» **Entries provided**
——————————

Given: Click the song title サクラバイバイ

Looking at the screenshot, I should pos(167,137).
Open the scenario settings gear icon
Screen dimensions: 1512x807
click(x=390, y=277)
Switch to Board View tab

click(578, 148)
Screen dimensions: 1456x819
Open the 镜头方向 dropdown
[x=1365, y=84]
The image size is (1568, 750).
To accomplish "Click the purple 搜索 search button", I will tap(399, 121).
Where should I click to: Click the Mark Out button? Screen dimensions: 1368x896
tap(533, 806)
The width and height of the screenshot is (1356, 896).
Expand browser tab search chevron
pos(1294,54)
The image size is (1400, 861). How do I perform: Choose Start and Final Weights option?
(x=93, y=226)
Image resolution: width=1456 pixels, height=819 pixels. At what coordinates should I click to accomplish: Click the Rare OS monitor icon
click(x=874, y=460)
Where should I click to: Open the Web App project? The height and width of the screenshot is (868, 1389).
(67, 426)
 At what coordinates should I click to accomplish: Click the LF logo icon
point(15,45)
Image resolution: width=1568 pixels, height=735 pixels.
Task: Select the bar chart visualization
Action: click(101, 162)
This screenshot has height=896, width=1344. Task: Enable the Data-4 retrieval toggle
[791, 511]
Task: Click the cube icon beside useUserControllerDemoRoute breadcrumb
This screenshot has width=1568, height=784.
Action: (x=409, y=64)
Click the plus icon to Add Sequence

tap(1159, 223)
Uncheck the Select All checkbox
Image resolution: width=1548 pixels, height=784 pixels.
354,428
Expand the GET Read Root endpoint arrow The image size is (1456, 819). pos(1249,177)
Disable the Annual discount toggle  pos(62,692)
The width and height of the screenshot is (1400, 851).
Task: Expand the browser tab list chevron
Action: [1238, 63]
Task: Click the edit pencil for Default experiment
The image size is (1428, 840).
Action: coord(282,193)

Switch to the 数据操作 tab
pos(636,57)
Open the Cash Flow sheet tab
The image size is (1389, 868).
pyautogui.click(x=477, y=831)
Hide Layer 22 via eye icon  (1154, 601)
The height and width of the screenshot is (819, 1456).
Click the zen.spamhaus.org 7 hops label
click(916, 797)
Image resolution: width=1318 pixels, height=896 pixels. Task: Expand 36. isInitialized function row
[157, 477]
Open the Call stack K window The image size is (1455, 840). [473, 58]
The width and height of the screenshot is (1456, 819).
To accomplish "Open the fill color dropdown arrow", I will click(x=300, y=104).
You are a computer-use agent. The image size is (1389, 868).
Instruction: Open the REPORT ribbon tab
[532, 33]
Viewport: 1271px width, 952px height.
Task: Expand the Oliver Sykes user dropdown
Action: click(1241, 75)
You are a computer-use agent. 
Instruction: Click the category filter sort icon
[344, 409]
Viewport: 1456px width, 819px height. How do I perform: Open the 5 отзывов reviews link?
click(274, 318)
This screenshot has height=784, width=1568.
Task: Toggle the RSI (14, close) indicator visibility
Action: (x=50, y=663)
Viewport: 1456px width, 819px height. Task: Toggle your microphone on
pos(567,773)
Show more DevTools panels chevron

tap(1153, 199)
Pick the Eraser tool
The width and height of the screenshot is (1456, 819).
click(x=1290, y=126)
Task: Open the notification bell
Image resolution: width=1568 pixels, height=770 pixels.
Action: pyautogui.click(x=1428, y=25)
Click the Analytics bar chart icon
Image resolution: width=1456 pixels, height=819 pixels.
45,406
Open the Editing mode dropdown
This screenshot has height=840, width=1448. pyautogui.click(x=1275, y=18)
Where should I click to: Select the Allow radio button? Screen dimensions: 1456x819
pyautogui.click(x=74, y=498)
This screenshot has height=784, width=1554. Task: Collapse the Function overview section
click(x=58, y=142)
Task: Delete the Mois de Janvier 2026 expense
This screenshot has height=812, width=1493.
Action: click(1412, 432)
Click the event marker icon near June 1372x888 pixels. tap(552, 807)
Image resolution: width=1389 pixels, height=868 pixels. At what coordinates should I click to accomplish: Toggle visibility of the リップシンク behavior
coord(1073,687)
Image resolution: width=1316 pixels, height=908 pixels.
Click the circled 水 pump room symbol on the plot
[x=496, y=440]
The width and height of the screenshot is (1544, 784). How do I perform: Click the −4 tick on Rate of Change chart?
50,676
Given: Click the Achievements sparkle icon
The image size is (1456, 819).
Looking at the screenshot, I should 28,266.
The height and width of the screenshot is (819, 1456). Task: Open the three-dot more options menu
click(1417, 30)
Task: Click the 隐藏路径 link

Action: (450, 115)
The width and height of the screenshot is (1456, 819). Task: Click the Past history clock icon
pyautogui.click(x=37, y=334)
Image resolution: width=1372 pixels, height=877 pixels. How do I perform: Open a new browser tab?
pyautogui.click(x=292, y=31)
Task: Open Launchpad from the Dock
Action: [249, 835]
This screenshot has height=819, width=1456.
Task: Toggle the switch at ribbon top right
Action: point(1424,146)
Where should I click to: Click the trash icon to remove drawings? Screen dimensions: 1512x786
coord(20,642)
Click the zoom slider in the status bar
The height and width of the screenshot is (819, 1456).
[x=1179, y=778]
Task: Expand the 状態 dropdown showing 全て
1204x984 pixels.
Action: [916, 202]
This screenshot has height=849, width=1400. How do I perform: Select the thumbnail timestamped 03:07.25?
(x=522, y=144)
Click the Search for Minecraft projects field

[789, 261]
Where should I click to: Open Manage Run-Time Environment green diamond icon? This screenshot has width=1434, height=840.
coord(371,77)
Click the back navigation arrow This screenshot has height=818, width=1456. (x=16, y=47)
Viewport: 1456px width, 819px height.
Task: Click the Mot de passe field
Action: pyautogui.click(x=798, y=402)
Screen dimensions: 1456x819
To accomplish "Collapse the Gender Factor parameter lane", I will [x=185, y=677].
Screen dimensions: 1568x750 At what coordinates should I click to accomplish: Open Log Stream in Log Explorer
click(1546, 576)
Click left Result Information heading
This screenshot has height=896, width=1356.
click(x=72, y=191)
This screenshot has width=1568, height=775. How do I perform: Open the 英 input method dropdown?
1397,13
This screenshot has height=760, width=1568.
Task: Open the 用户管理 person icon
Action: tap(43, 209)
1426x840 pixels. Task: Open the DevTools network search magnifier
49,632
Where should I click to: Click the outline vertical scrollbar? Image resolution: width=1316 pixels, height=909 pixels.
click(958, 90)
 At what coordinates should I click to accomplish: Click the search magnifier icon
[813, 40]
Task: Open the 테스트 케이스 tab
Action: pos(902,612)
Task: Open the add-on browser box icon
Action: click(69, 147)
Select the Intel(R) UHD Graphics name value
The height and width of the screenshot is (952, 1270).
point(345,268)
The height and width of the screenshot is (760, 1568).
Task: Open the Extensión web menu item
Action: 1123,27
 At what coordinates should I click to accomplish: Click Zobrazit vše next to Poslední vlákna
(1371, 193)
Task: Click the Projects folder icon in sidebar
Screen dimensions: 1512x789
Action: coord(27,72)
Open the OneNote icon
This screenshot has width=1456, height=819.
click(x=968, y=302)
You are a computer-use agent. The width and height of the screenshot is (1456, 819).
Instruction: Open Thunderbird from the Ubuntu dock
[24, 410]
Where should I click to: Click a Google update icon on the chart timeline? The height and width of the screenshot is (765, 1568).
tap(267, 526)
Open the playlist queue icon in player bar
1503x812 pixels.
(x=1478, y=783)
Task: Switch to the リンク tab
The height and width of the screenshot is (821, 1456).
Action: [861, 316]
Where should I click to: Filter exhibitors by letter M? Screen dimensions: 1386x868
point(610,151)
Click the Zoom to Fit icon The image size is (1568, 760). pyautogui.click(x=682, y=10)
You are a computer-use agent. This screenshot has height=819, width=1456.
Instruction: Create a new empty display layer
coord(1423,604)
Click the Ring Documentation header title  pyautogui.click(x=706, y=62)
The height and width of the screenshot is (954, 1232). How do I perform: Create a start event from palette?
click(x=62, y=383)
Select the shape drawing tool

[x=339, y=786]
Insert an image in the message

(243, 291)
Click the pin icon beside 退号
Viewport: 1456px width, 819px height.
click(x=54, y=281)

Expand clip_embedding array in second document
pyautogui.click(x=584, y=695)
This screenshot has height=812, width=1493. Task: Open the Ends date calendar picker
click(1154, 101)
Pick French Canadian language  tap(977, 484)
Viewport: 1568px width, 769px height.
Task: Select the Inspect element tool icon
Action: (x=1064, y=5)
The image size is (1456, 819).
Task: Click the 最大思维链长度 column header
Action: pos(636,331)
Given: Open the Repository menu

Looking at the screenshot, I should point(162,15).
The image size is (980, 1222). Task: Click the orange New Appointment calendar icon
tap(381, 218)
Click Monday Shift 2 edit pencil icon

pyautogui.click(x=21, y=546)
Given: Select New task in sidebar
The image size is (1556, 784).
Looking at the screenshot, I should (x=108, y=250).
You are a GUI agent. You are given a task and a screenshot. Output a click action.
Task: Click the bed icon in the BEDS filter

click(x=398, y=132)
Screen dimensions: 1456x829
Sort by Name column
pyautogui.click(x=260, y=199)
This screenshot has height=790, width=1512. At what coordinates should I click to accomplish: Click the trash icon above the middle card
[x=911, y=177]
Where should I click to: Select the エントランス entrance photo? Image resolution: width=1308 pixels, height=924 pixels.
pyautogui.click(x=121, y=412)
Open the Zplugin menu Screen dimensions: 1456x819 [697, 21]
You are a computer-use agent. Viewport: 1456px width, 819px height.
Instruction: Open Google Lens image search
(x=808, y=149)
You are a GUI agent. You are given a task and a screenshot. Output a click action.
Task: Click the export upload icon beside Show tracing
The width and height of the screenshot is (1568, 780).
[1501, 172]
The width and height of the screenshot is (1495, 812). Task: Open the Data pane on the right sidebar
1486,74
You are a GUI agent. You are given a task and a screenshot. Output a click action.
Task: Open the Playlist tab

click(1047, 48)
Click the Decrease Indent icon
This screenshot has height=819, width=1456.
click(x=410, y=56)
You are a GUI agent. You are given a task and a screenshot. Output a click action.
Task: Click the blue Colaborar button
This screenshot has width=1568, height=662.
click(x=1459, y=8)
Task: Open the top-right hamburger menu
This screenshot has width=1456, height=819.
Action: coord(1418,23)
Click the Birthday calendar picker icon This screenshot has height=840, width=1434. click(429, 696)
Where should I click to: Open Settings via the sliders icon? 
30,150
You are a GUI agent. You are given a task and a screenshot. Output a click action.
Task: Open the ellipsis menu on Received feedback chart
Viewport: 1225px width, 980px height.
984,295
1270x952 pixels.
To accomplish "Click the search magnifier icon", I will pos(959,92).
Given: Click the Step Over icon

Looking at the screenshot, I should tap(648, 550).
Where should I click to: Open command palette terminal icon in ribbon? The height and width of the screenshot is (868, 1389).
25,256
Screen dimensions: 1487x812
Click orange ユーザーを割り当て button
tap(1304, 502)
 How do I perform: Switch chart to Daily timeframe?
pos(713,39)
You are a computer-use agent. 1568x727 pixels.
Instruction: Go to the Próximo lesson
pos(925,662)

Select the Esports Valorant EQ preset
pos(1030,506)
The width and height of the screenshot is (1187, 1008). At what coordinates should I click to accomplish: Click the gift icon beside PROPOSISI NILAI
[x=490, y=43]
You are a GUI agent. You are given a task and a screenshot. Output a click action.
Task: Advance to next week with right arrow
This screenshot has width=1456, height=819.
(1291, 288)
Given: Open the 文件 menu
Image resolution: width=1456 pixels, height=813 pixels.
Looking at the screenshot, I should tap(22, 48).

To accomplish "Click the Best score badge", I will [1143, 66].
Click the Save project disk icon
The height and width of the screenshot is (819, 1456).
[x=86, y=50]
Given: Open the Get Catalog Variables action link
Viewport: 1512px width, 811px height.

——————————

» **What to produce**
The expected output is every line from the material above where "computer" can be found.

» **Task solution**
You are a computer-use agent. The image size is (1389, 868).
You are a computer-use agent. 
You are a computer-use agent. The width and height of the screenshot is (1456, 819).
You are a computer-use agent. This screenshot has height=819, width=1456.
You are a computer-use agent. Viewport: 1456px width, 819px height.
You are a computer-use agent. 1568x727 pixels.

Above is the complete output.